## REQUIRED TASK
Convert the records below, from their first line through the line containing "Image resolution: width=2576", into a JSON list of strings with one string per line. Omit blank lines.

-- Begin DATA LISTING --

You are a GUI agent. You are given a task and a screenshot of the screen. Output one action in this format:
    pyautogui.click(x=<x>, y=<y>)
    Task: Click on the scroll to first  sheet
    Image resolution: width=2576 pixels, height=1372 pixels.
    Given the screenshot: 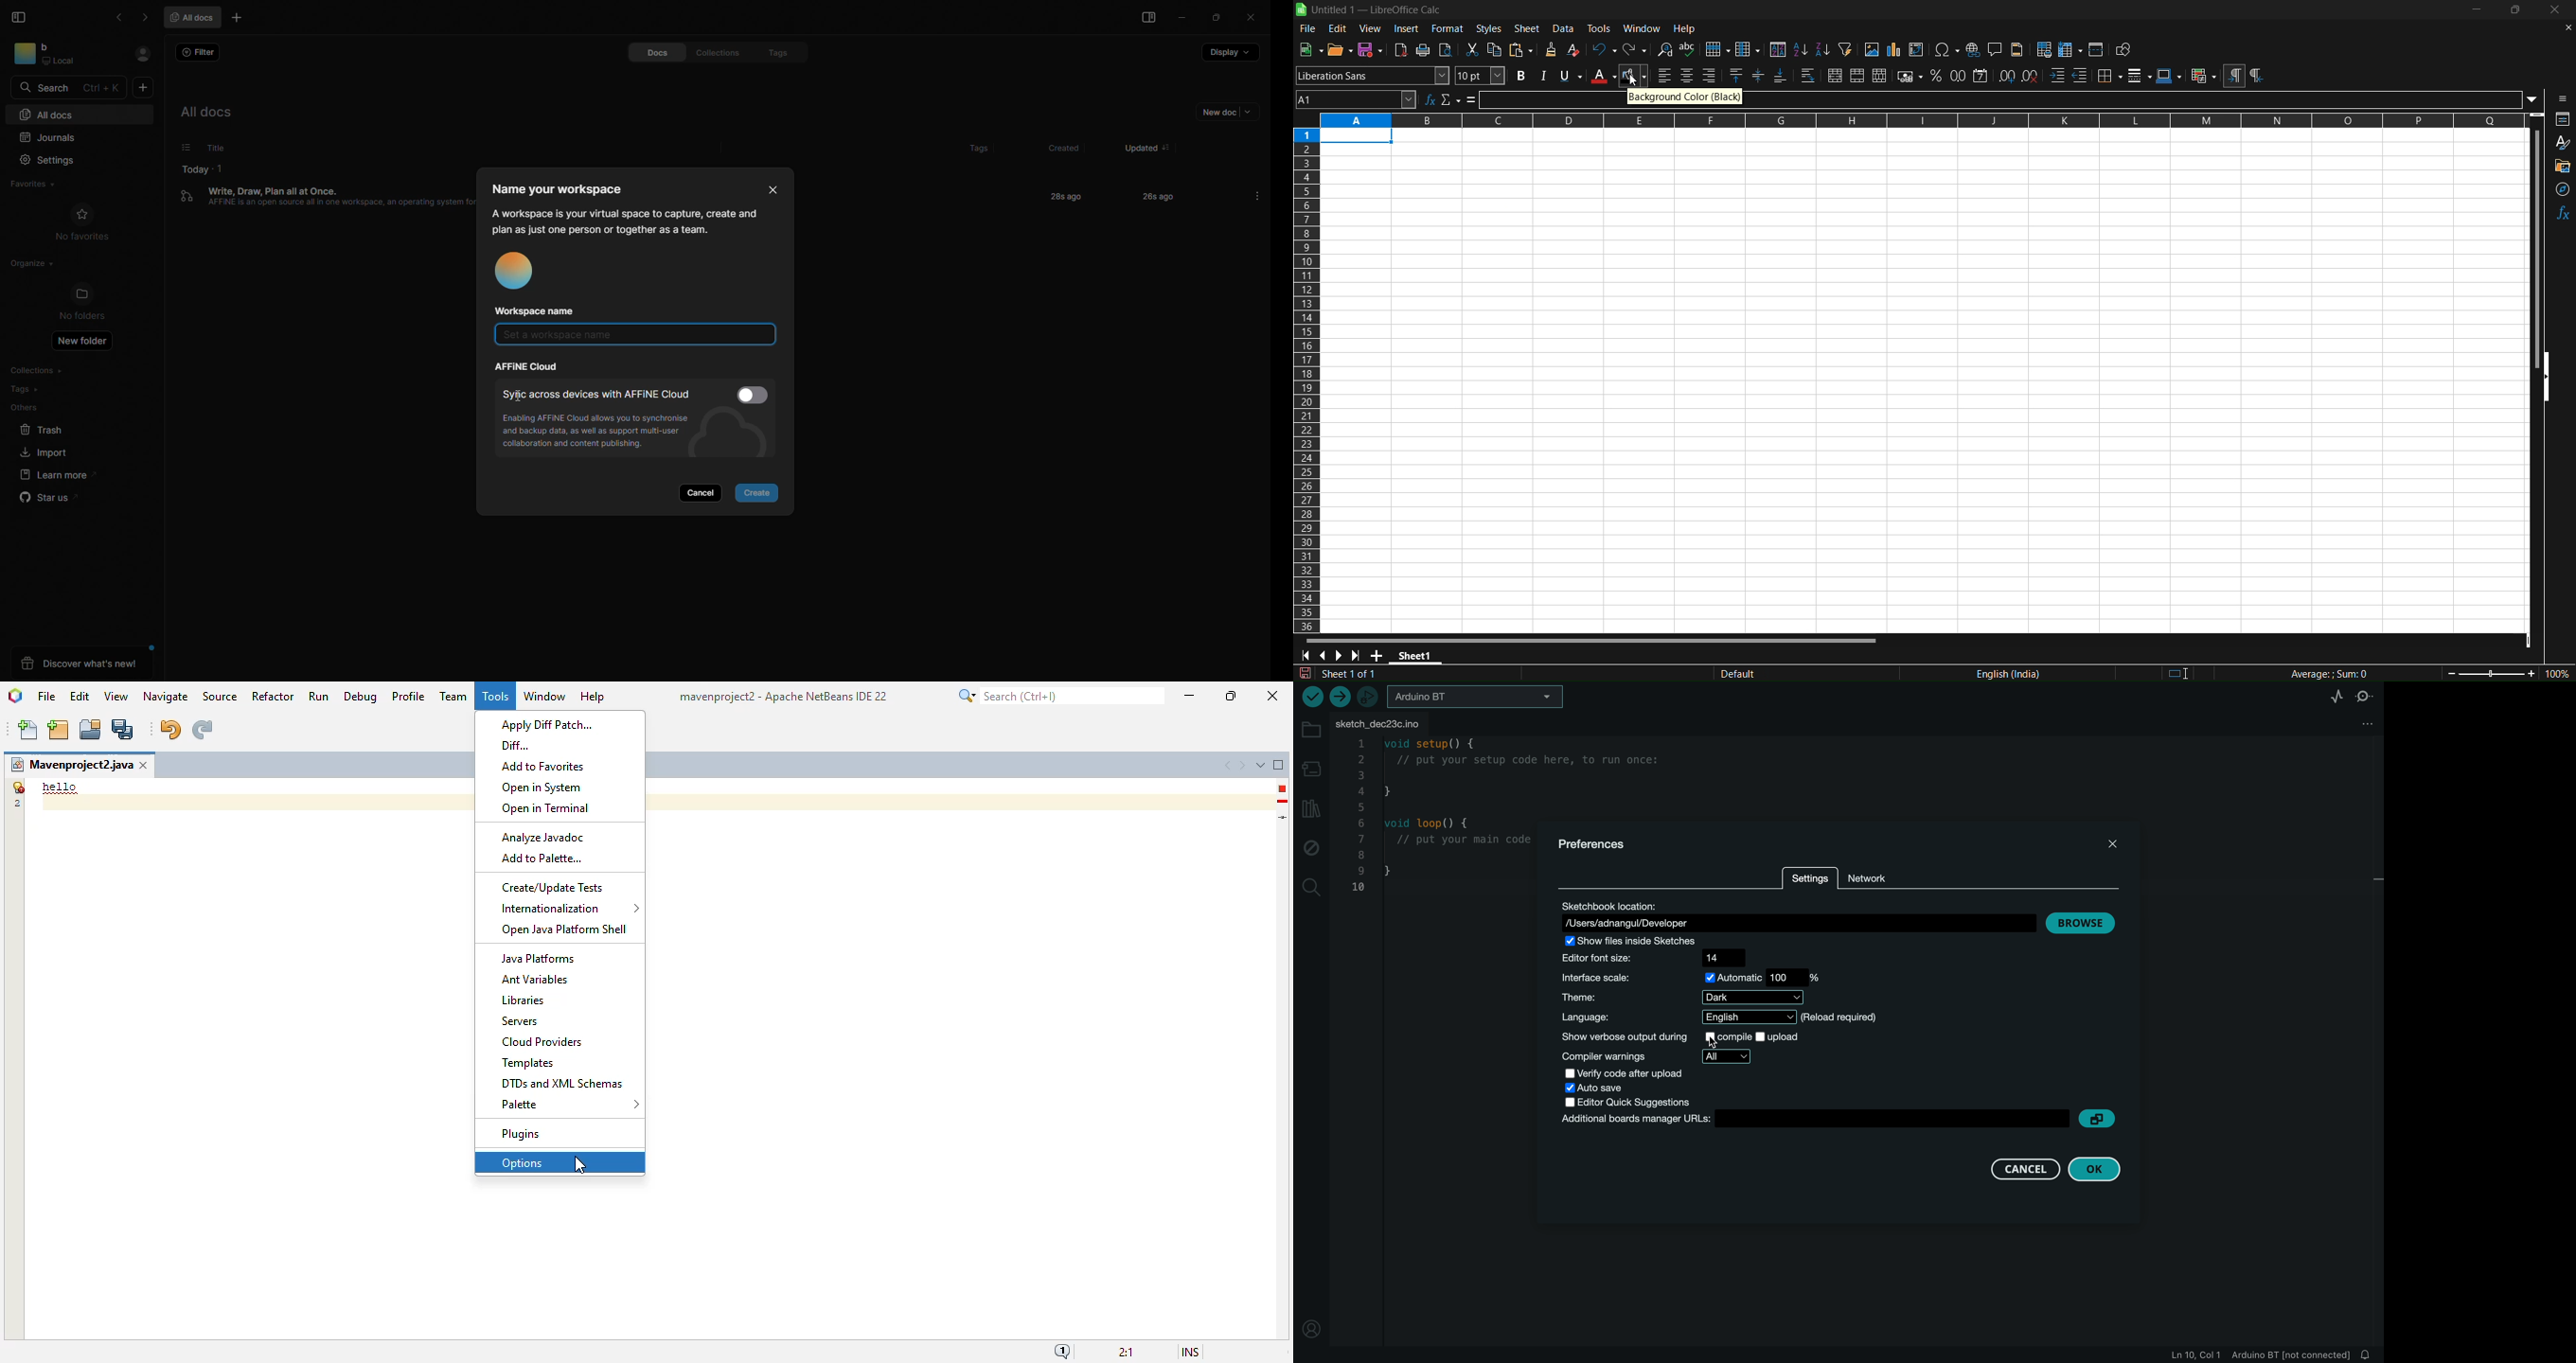 What is the action you would take?
    pyautogui.click(x=1304, y=655)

-- End DATA LISTING --

## SOLUTION TO THIS PROBLEM
[
  "You are a GUI agent. You are given a task and a screenshot of the screen. Output one action in this format:",
  "    pyautogui.click(x=<x>, y=<y>)",
  "    Task: Click on the scroll to first  sheet",
  "    Image resolution: width=2576 pixels, height=1372 pixels."
]